Syahrin juga melakukan pembaharuan berbagai aspek kehidupan umat Islam: Pertama dia menghimpitkan pembangunan dengan religiositas. Menurut dia, pentingnya pembangunan Indonesia didasarkan pada nilai ajaran Alquran karena negara ini dibentuk para pendiri atas renungan dan keyakinan mereka terhadap petunjuk agama mengenai kehidupan merdeka dan keberanekaan. Pemikiran mengenai kebangsaan disampaikannya ketika menjadi pembicara di berbagai forum bahkan saat berdialog dengan Presiden BJ Habibie, Presiden Gus Dur, Presiden Susilo Bambang Yudhoyono, dan Presiden Jokowi. Demikian juga dengan Gubernur Sumut Eddy Rahmayadi dan para Bupati/Walikota Medan
Kedua, Prof. Syahrin menggagas Islam Dinamis yang didasarkannya pada pemahaman seluruh ajaran Islam mengandung dimensi dinamika dan pergerakan. Menurut Syahrin, keterbelakangan umat Islam terjadi akibat sikap statis sebagian besar umat dan ketidakmampuan para tokohnya menangkap aspek dinamis dari ajaran Islam.
Ketiga, Syahrin menemukan sistem kesatuan agama (Wahdatul Adyan), bahwa agama pada dasarnya satu. Perbedaan terjadi bukan pada dasar agama, melainkan pada teknis pelaksanaan agama itu dan pada keberagaman umat manusia. Logika dibangun Prof. Syahrin bahwa sumber dan pencipta agama adalah satu yakni Allah Swt. Agama yang satu itu disampaikan para rasul dengan teknis berbeda. Karenanya agama itu tidak mungkin lebih dari satu.
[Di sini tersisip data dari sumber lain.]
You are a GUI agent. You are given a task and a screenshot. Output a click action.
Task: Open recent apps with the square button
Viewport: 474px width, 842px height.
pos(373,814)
Keempat, Syahrin menggagaskan Wahdatul ‘Ulûm dengan pertimbangan, sumber ilmu hanya satu yakni Allah Swt. Para rasul juga mengaktualisasikan kesatuan ilmu itu. Kesatuan ilmu dengan amat gemilang diimplementasikan ulama dan ilmuan muslim zaman klasik. Prof. Syahrin menegaskan Wahdatul ‘Ulûm, dan bahkan menerapkannya sebagai Paradigma Integrasi Ilmu di UIN Sumatera Utara, saat dia menjadi Rektor tahun 2020-2022.
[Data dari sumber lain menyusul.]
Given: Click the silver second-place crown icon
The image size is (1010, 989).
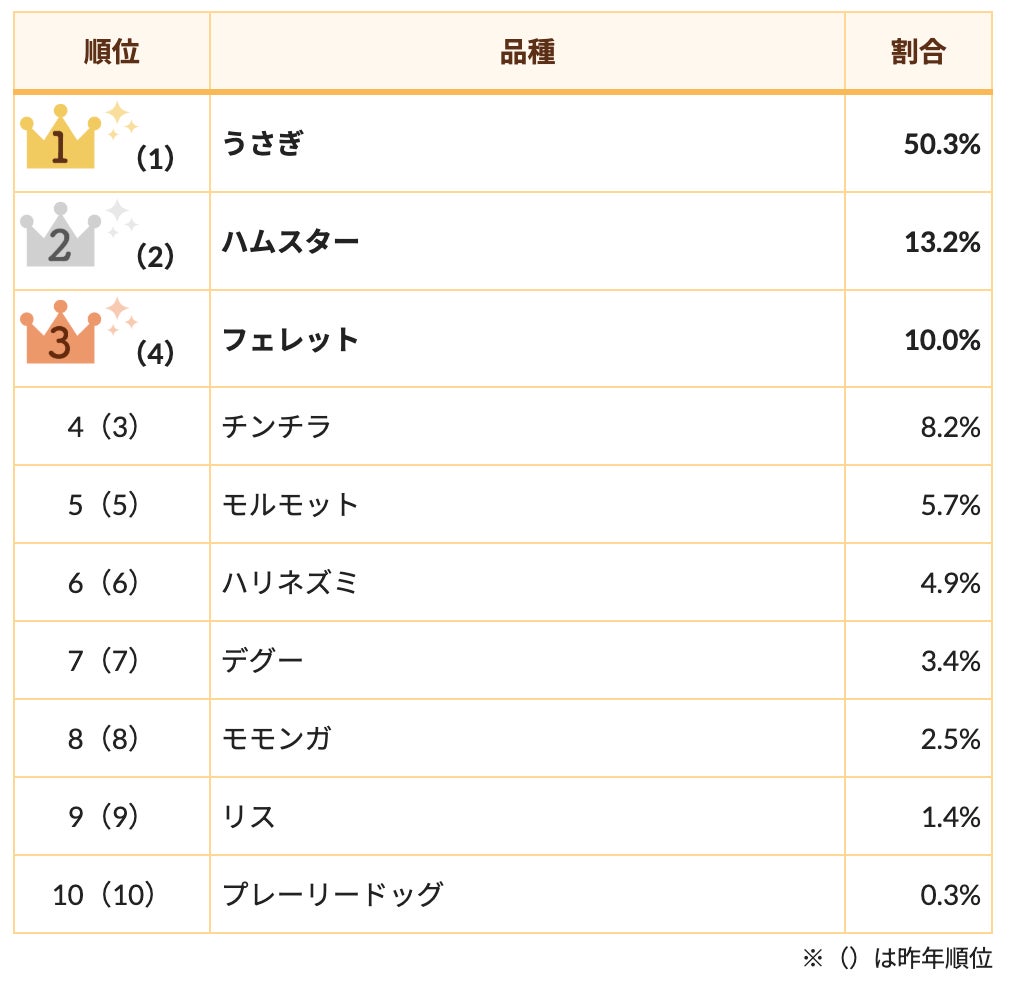Looking at the screenshot, I should pos(60,239).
Kelima, gagasan Wasathiyah dan Teologi Kerukunan dirumuskannya dalam dua bukunya yang penting yaitu Moderasi Islam dan Teologi Kerukunan . Menurutnya, Islam memiliki ajaran dan konsep tentang hubungan dan perdamaian umat beragama. Pada saat yang sama agama ini memiliki ‘anti bodi’ yang sangat kuat untuk mencegah terjadinya permusuhan, intoleransi, dan radikalisme beragama. Untuk itu dia menggagas Wasathiyatul Islam dan Teologi Kerukunan.
Keenam, temuan penelitian, Syahrin, bahwa sekularisasi tidak bertentangan dengan alqur’ân, bahkan menjadi suatu keniscayaan untuk memajukan umat. Sebab sekularisasinya adalah upaya atau proses menjadikan hal-hal yang seharusnya persoalan keduniaan menjadi tetap masalah keduniaan. Dalam hal keduniaan ini manusia dipersilahkan mengaturnya sendiri (antum a’lamu bi umûriddunyâkum). Sedangkan hal-hal menjadi syari’at harus dihormati sebagai syari’at agama, dan tidak dapat dijadikan sebagai wilayah keduniaan.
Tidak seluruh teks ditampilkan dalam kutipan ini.